(Data in this exercise begins)
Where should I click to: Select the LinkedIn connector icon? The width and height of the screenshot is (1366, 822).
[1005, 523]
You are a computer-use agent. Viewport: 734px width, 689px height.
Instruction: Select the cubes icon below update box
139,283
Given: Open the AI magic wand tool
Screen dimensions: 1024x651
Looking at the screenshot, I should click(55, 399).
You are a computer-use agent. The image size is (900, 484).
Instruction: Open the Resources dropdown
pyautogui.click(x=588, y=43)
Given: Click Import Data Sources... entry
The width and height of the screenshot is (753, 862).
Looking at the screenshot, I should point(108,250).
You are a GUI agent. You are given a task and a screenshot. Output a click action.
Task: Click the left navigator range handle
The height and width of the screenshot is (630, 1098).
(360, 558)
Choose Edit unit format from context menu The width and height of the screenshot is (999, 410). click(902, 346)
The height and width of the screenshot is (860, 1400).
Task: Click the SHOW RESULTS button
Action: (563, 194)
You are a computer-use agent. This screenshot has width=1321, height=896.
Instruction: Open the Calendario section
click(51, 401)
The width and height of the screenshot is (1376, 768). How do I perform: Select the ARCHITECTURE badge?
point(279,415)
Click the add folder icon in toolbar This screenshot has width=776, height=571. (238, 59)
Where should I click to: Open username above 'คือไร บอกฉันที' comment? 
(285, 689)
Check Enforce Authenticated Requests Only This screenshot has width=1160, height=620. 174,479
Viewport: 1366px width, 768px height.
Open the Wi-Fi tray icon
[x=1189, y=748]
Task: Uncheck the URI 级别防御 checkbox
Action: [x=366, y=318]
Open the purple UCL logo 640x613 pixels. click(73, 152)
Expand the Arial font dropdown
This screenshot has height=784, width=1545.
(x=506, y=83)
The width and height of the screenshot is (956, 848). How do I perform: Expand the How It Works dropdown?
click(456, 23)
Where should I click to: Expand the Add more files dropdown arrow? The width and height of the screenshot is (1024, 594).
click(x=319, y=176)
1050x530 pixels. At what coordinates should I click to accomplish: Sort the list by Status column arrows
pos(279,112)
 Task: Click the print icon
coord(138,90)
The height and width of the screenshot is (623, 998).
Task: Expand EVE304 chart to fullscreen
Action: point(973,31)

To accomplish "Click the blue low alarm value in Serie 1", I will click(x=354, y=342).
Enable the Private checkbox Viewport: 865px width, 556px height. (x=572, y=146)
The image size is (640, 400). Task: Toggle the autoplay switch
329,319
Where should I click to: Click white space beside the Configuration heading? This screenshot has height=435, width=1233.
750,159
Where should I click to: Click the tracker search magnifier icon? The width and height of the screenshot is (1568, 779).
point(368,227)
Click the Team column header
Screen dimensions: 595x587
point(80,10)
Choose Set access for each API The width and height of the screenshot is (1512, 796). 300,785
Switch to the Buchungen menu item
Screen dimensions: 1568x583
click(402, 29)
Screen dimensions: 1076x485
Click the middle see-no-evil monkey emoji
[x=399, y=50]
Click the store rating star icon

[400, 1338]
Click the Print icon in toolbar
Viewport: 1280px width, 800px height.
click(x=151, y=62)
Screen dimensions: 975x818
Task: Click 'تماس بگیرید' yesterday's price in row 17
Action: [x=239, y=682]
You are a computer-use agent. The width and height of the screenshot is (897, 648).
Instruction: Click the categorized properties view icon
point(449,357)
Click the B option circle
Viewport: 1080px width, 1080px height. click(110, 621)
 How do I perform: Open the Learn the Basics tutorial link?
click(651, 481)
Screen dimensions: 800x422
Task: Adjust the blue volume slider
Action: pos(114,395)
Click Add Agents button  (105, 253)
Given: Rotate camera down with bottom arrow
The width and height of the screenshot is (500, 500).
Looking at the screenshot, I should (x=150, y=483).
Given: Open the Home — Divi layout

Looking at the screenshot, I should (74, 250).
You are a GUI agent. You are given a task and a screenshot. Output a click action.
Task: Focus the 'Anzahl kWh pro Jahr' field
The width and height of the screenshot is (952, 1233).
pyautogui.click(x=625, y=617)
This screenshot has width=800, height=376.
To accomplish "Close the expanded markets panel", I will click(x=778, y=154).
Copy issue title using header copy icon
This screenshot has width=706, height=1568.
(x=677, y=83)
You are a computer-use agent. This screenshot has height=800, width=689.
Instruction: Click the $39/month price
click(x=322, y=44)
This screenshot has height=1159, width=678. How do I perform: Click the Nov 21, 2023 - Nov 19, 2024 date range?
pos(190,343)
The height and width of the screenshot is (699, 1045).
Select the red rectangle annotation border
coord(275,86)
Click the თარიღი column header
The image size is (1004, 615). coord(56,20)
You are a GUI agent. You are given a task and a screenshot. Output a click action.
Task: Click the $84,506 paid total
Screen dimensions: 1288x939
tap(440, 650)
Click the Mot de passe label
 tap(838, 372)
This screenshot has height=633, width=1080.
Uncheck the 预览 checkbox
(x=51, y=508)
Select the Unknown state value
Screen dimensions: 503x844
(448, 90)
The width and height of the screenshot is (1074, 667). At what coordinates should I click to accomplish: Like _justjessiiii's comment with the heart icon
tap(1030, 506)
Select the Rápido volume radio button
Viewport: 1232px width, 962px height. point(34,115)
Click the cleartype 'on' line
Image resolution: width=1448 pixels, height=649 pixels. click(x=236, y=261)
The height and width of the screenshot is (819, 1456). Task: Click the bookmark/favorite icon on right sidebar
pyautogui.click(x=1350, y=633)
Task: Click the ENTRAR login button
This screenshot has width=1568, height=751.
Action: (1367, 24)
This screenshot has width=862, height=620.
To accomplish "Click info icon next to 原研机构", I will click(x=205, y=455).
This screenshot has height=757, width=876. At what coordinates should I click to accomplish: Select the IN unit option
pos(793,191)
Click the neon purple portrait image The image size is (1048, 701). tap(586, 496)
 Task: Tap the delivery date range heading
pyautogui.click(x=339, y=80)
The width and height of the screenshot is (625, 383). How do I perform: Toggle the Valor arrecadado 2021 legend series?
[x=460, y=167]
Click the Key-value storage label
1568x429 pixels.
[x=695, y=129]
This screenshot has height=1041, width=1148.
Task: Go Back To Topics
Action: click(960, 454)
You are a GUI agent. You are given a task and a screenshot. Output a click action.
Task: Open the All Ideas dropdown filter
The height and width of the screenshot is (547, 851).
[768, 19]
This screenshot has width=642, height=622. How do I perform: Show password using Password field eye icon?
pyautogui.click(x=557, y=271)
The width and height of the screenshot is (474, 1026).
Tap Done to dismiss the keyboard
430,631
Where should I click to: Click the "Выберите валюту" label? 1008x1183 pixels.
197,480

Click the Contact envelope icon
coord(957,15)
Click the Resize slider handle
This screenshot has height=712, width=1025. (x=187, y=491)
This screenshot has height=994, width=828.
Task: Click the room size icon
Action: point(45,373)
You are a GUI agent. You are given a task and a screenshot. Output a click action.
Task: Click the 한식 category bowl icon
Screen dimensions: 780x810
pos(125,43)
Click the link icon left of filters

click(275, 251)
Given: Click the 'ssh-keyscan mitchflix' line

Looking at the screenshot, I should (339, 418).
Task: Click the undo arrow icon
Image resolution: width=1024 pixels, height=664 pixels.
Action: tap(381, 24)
(Data in this exercise ends)
→ Task requirements
Set down only these lines, exactly: the one containing "Screen dimensions: 780x810" and each line after it through the end of the entries above.

→ Problem solution
Screen dimensions: 780x810
pos(125,43)
Click the link icon left of filters

click(275, 251)
Given: Click the 'ssh-keyscan mitchflix' line

Looking at the screenshot, I should (339, 418).
Task: Click the undo arrow icon
Image resolution: width=1024 pixels, height=664 pixels.
Action: tap(381, 24)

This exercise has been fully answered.